### Your assignment
Exactly reproduce the lines from the one holding "This screenshot has height=635, width=1400." through the end of the records, including both boundary lines but no pictures.

### Given entries
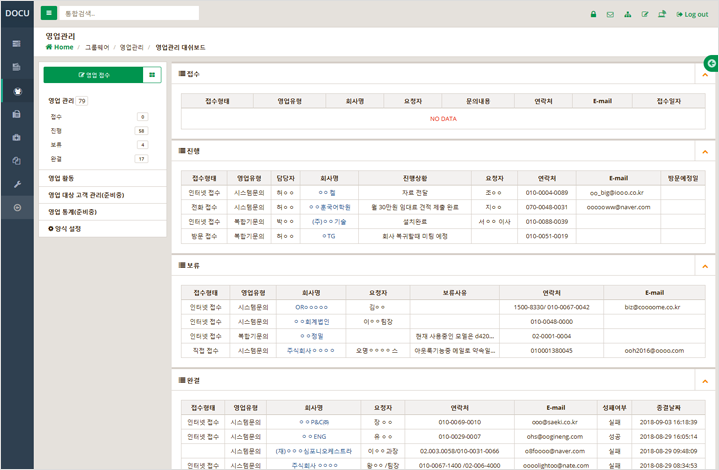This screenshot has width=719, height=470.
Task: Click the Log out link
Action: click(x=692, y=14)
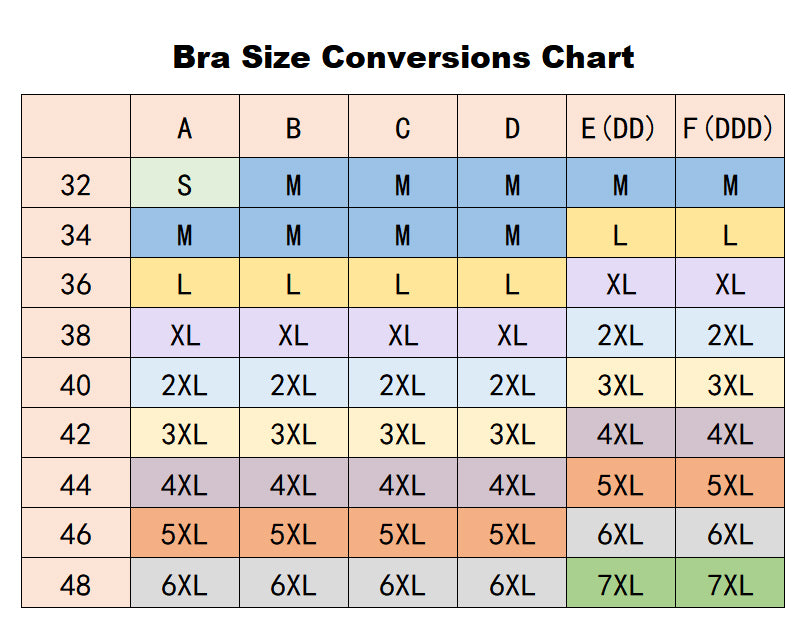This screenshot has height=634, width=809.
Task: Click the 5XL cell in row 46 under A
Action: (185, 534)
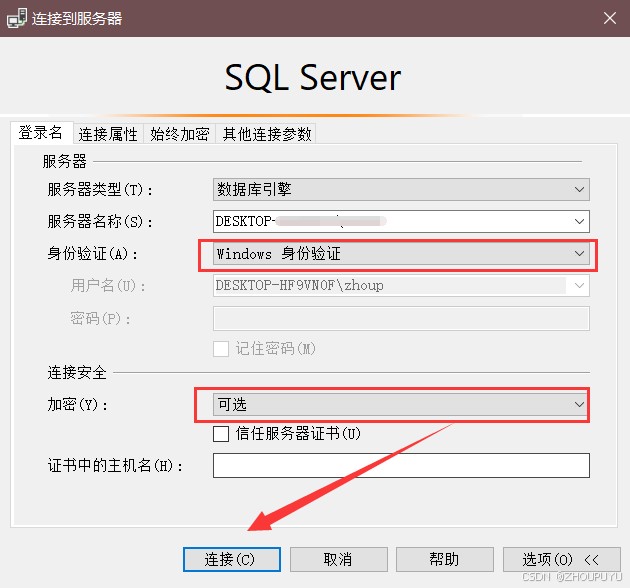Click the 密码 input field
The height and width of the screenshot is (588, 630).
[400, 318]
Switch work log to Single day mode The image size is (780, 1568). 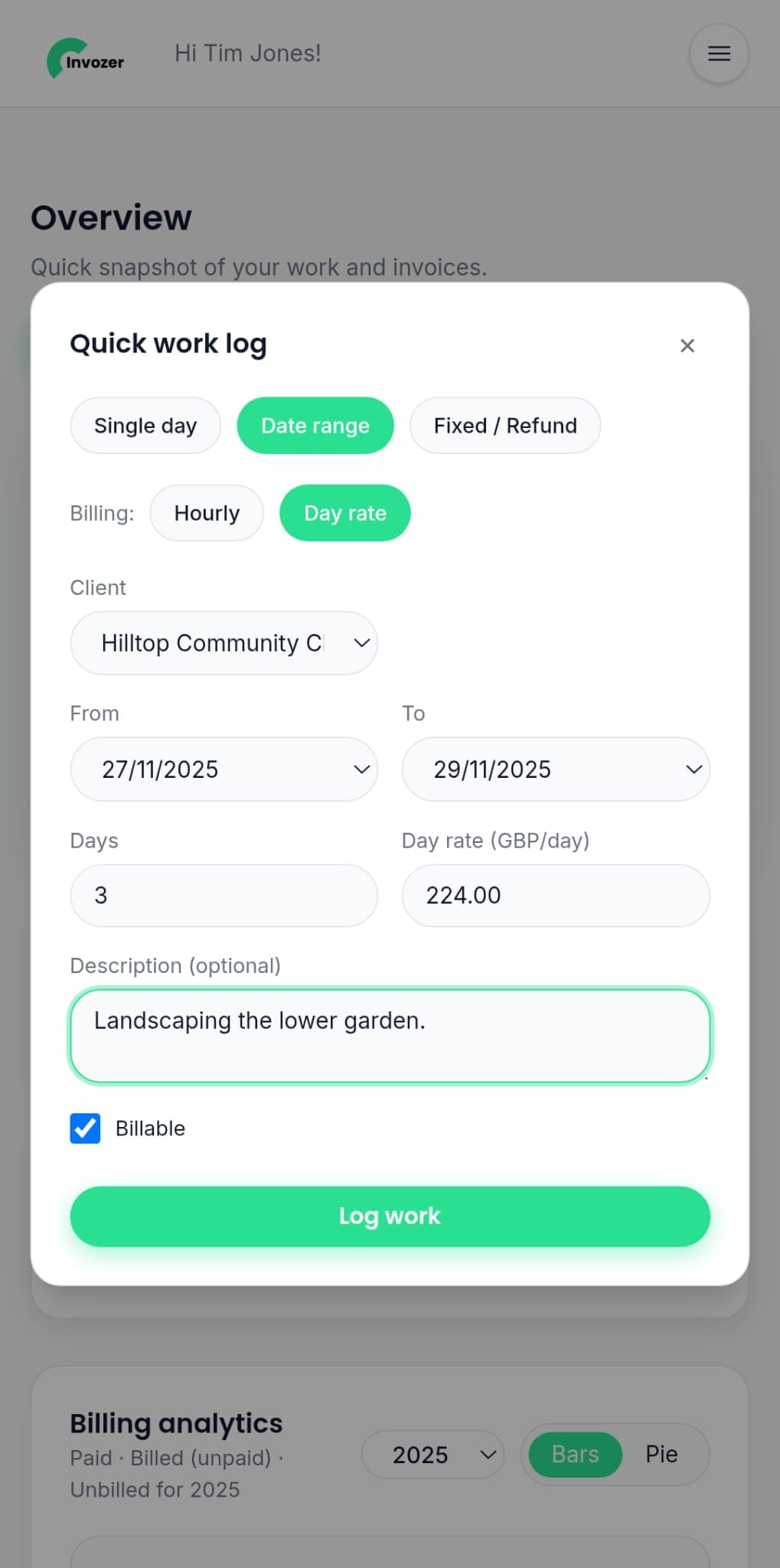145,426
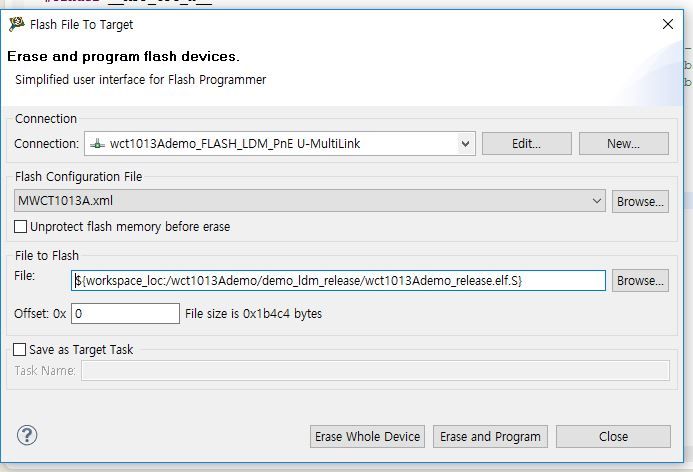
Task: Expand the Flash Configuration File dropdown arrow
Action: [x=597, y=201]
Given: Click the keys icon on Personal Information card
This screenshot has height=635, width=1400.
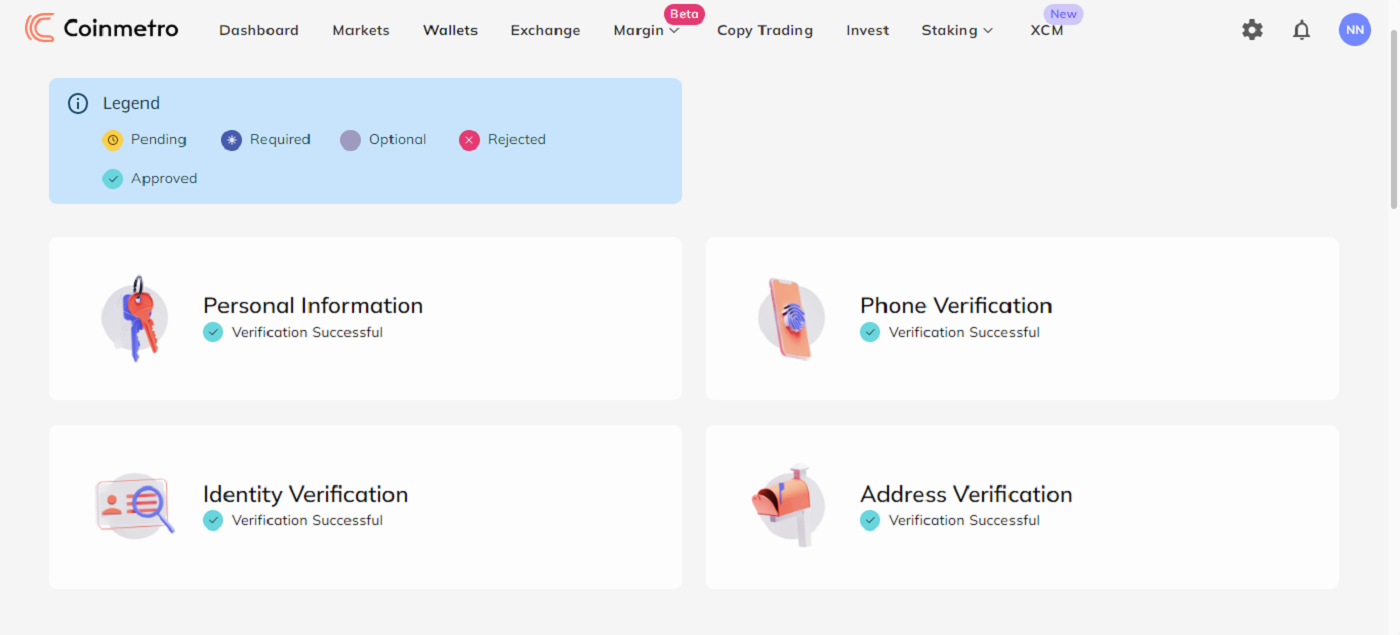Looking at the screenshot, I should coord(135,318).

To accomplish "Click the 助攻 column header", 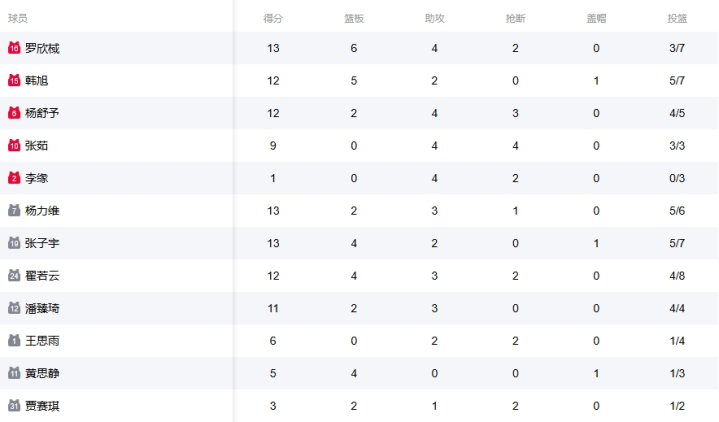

### Exercise solution
This screenshot has height=635, width=1400.
Looking at the screenshot, I should coord(135,318).

To accomplish "Click the 助攻 column header", 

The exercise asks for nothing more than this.